You can also makes it 3 part index.
Discovering Indexes
db.system.indexes.find() – will give all the indexes in the database.
db.students.getIndexes()– will give all the indexes in the
given collections.
db.students.dropIndex( {Student_id:1}) - will delete/drop
the index
MultiKey Indexes
In MongoDB you can hold a key which is an array
tags: [“cycling”,”tennis”,”football”]
ensureIndex ({tags:1})
When you index an key which is an Array, A MultiKey Index is
created.
Rather than create one index point for a document, while
creating an index if MongoDB sees an array, it will create an index point for
every item in the array.
MongoDB also lets to create a compound index with arrays.
Mongo restricts having 2 keys to be arrays and being indexed
at the same time. Compound index on 2 arrays is restricted.
Indexes are not restricted to the top level alone.
Index can be created on sub
areas of the document as well
For example.
db.people.ensureIndex({‘addresses.tag’:1})
db.people.ensureIndex({‘addresses.phones’:1})
Index creation
Option, Unique
Unique index enforces a constraint that each key can only
appear once in the index
db.stuff.ensureIndex ( {‘thing’:1}, {unique:true} )
Removing duplicates when creating unique indexes
db.stuff.ensureIndex ( {‘thing’:1}, {unique:true,
dropDups:true} )
Adding dropDups will delete all duplicates. There is no
control on the document to be deleted, hence it is important to exercise
caution before using this command
Index creation
Option, Sparse
When and index is created on a collection and more than one
document in the collection is missing a key
{a:1, b:1, c:1}
{a:2, b:2}
{a:3, b:3}
If an index is created on c
First document has c in it and hence ok, for the second
document mongo considers c to be null and the third document also does not has
c and hence null. Since c is null and unique is specified this cannot be
allowed
In scenarios where duplicates cannot be dropped, there is a
unique problem
Querying documents in the collection with sparse index will
not change the result set
However, sorting on collections with sparse index results in
result set which ignores the document with out the index sparse keys
Indexes can be created foreground or on the back ground. Default : foreground.

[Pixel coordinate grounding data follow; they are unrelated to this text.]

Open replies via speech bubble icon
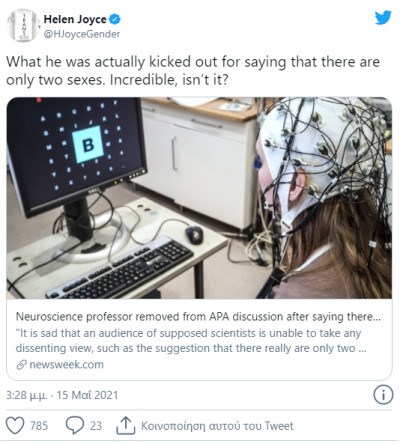Screen dimensions: 400x444 click(74, 425)
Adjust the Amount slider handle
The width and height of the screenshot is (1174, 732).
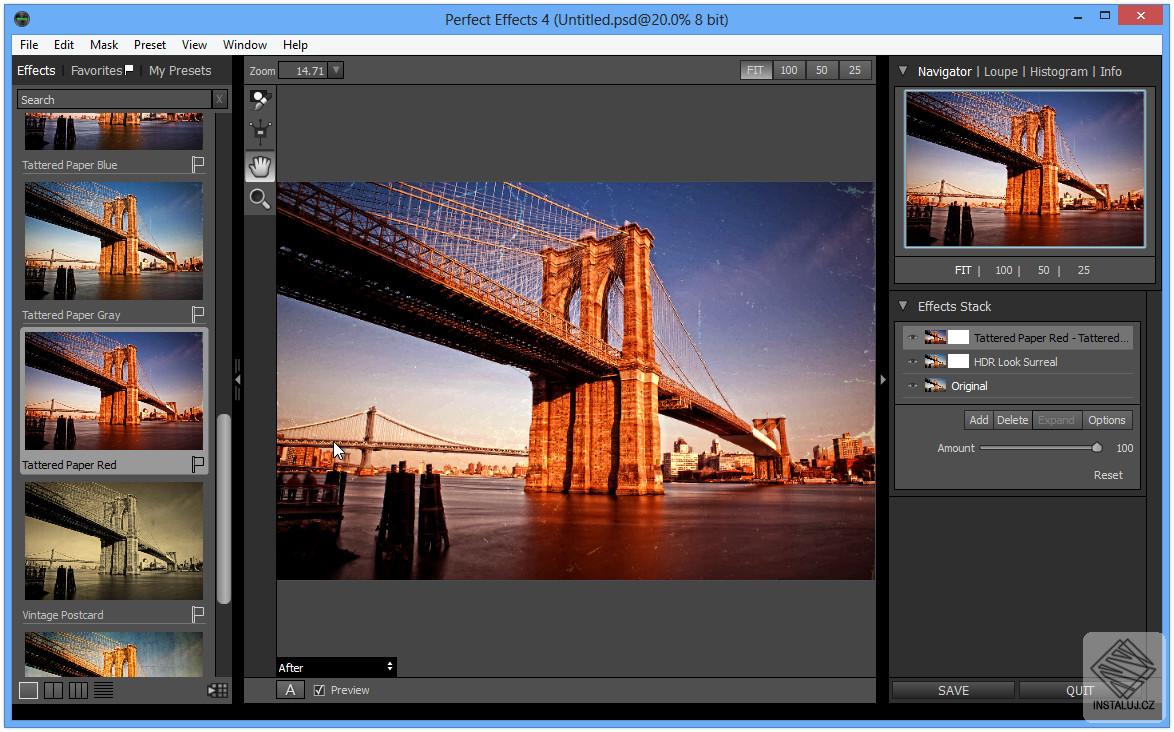[1097, 448]
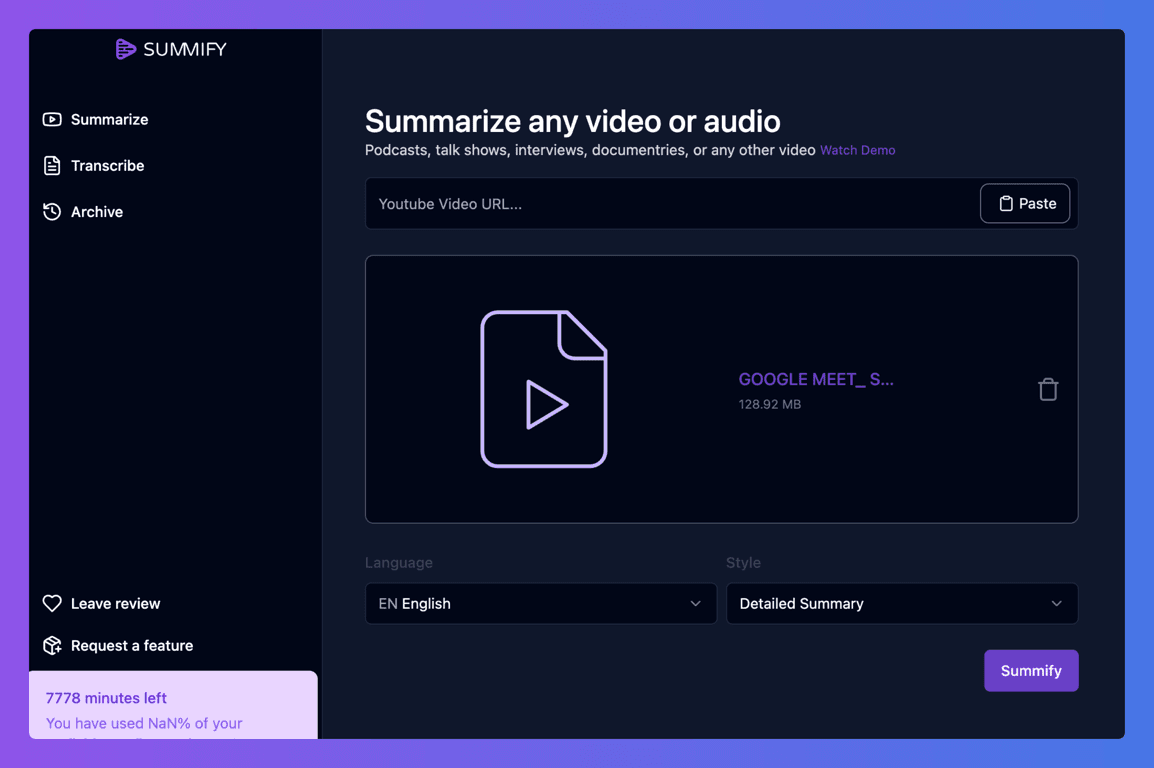Viewport: 1154px width, 768px height.
Task: Open the Watch Demo link
Action: 857,150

When the index is created in the foreground it blocks all
writers
Foreground indexes are faster
While running indexes with background:true option, it will
be slow but does not block writers
In production systems when there are other writers to the
database and doesn’t use replica sets, creating indexes as background tasks is
mandatory so that the other writers are not blocked.
Using Explain
Important query metrics such as , Index usage pattern,
execution speed, number of scanned documents etc. can be identified by using the explain
command
Explain details:
{
"cursor" :
"",
"isMultiKey" : ,
"n" :
,
"nscannedObjects" : ,
"nscanned"
: ,
"nscannedObjectsAllPlans" : ,
"nscannedAllPlans" : ,
"scanAndOrder" : ,
"indexOnly" : ,
"nYields"
: ,
"nChunkSkips" : ,
"millis" :
,
"indexBounds" : { },
"allPlans"
: [
{
"cursor" : "",
"n" : ,
"nscannedObjects" : ,
"nscanned" : ,
"indexBounds" : { }
},
...
],
"oldPlan"
: {
"cursor" : "",
"indexBounds" : {
}
}
"server" :
"",
"filterSet" :
}
Choosing an Index
How does MongoDB choose an Index
Lets say, the collection has an index on a, b and c
We will call that query plan 1 for a, 2 for b, and 3 for c
When we run the query for the first time, Mongo runs all the
three query plans 1, 2 and 3 in parallel.

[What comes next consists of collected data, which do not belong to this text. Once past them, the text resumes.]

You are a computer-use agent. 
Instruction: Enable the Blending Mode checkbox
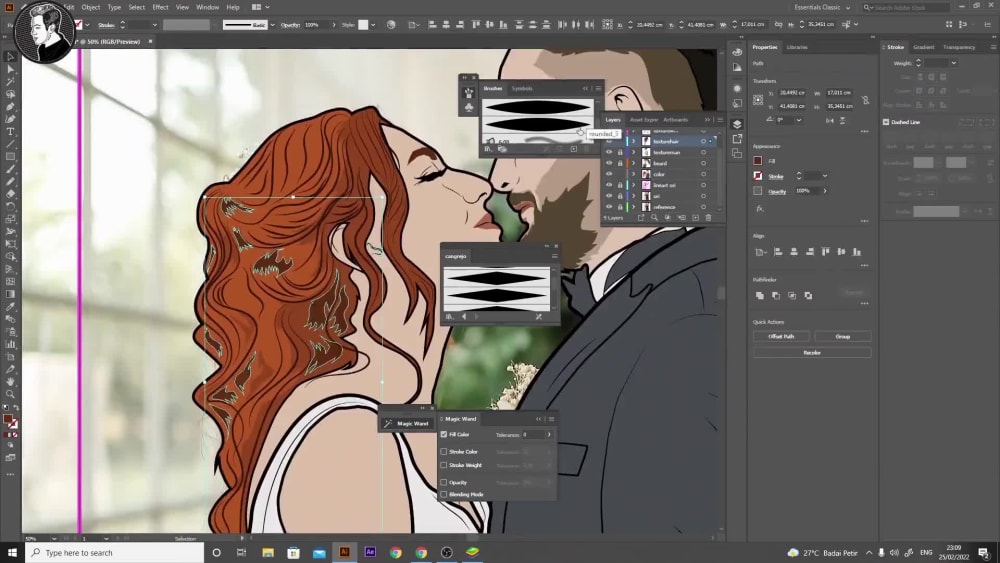click(444, 494)

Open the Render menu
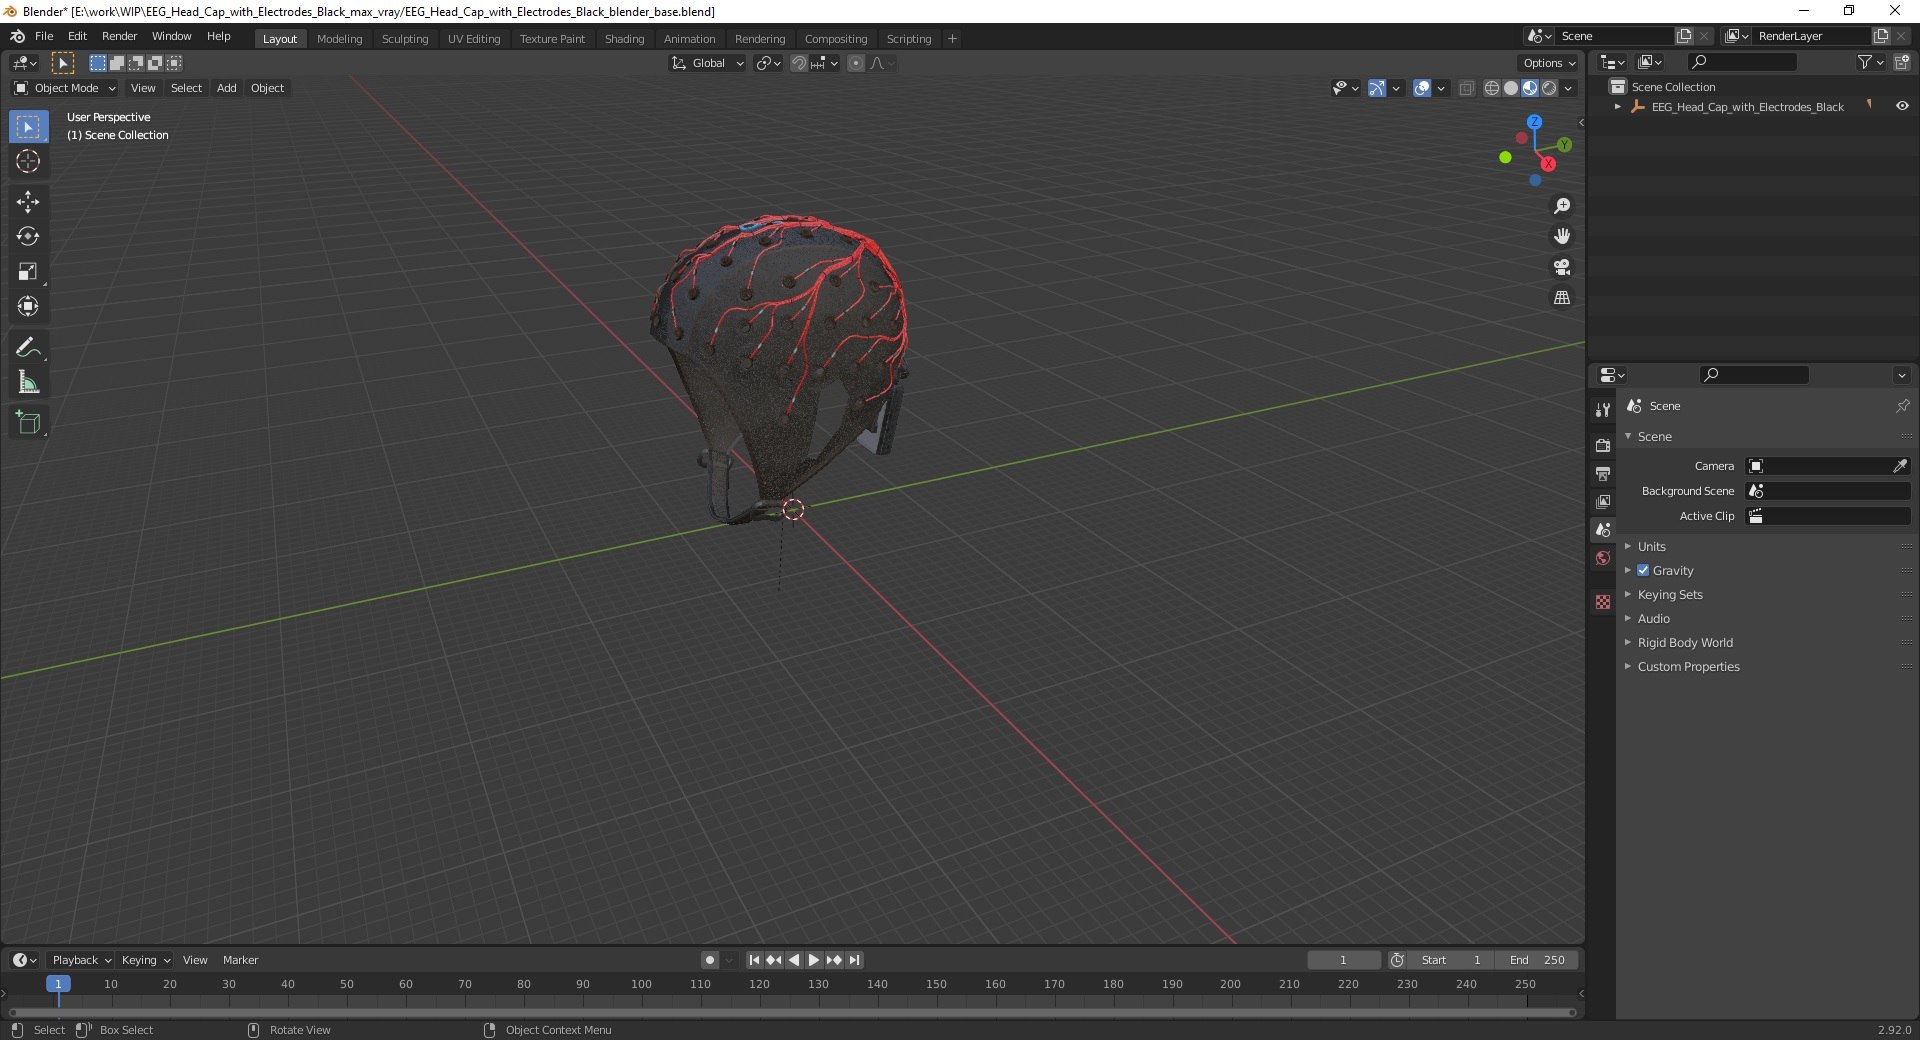(x=119, y=36)
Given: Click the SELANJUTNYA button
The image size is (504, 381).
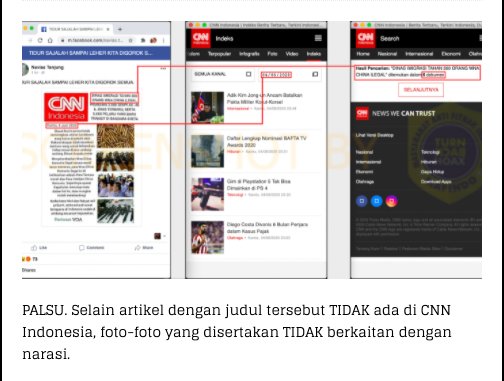Looking at the screenshot, I should pos(421,90).
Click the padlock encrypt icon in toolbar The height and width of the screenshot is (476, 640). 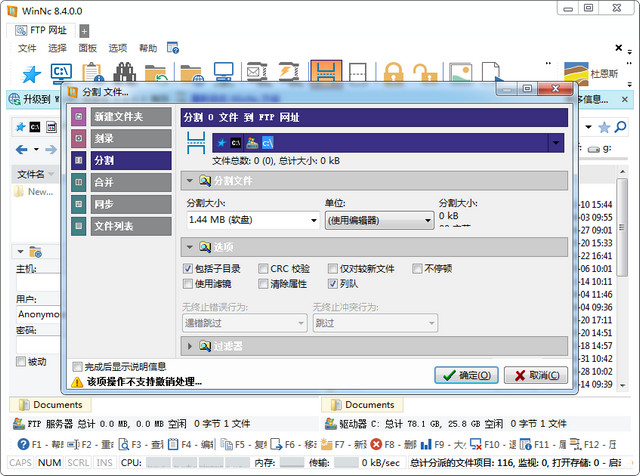tap(393, 74)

Lets say, query plan 2 was the fastest and completed
processing, mongo will return the answer to the query and memorize that it
should use that index for similar queries.
Every 100 odd queries it will forget what it knows and rerun the
experiment to know which one performs better.
How Large is your index
Index should be in memory. If index is not in memory and is
on disk and if we are using all of it, it will impact the performance severely.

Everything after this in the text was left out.